> Requirement 1:
Repeat the passage of the Sally Kellerman concert review that falls between "In fact, it" and "this mesmerizing performance.", inclusive.

> Extract:
By James DeFrances
Hollywood, CA. The Sally Kellerman show came to town in a big way last Wednesday night at Catalina Bar & Grill. The multi-talented Academy Award nominated actress, singer and artist extraordinaire wowed the capacity crowd as they watched her soar gracefully across the stage and through the music with her trio.
It may have been a while since she brought Hot Lips Houlihan to life in the film M*A*S*H in 1970 and her first album was released in1972. But she’s as dynamic as ever. Stage presence is a word that comes to mind when watching Kellerman perform. She employs every square inch of the platform, leaving no side of the audience unattended to. As I glanced around the room I could see that all eyes were glued on Sally at almost every point of the evening.
In fact, it would have been virtually impossible to avoid being captivated by the magic she was generating at Catalina’s in this mesmerizing performance.
The packed house show’s patrons included notables such as legendary songsmith Mike Stoller, and Kellerman dedicated a segment of the show to his songs with Jerry Lieber. Difficult as it was to single out a high point I would have to say it came when the Leiber-Stoller set began. All of a sudden her otherwise entranced listeners began snapping their fingers and mouthing the words along with Kellerman.

> Data supplied:

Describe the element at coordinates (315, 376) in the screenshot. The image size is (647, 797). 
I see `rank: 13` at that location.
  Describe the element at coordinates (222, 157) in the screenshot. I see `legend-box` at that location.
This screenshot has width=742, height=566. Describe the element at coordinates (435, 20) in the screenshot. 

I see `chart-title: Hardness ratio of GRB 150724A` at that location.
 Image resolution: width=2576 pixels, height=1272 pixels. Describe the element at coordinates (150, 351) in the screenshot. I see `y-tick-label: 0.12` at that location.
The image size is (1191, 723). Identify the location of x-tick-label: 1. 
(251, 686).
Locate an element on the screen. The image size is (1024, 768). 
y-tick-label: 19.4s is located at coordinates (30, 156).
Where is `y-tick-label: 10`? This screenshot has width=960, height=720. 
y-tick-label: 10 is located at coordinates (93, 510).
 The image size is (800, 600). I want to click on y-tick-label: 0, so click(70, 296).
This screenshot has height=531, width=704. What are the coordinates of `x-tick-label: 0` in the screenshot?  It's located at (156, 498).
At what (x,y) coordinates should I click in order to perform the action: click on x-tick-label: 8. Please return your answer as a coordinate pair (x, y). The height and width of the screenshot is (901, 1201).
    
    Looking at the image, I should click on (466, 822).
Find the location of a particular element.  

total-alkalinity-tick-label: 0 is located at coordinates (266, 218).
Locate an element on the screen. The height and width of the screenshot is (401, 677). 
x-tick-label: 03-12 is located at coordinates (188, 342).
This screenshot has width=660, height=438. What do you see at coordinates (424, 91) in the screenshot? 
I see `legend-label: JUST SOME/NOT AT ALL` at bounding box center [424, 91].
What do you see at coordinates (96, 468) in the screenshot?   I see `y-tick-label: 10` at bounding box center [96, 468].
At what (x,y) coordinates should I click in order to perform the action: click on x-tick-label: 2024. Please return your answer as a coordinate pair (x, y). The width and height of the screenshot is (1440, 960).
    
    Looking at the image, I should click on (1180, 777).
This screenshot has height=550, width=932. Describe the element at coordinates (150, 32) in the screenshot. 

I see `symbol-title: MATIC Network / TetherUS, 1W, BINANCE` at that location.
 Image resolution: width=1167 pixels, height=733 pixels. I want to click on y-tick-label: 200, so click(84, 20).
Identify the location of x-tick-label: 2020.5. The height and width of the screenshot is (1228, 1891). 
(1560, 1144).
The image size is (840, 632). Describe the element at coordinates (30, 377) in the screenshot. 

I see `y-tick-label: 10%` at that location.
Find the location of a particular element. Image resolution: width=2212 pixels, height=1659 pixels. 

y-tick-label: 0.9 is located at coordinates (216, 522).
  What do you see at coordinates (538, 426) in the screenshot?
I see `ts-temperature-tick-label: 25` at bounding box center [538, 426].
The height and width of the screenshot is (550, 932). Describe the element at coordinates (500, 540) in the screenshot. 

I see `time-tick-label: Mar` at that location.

> Requirement 2:
Reproduce the lines of the records between the line holding "This screenshot has width=742, height=566." and the line holding "The image size is (800, 600).", inclusive.

> Answer 1:
In fact, it would have been virtually impossible to avoid being captivated by the magic she was generating at Catalina’s in this mesmerizing performance.

> Answer 2:
This screenshot has width=742, height=566. Describe the element at coordinates (435, 20) in the screenshot. 

I see `chart-title: Hardness ratio of GRB 150724A` at that location.
 Image resolution: width=2576 pixels, height=1272 pixels. Describe the element at coordinates (150, 351) in the screenshot. I see `y-tick-label: 0.12` at that location.
The image size is (1191, 723). Identify the location of x-tick-label: 1. 
(251, 686).
Locate an element on the screen. The image size is (1024, 768). 
y-tick-label: 19.4s is located at coordinates (30, 156).
Where is `y-tick-label: 10`? This screenshot has width=960, height=720. 
y-tick-label: 10 is located at coordinates (93, 510).
 The image size is (800, 600). I want to click on y-tick-label: 0, so click(70, 296).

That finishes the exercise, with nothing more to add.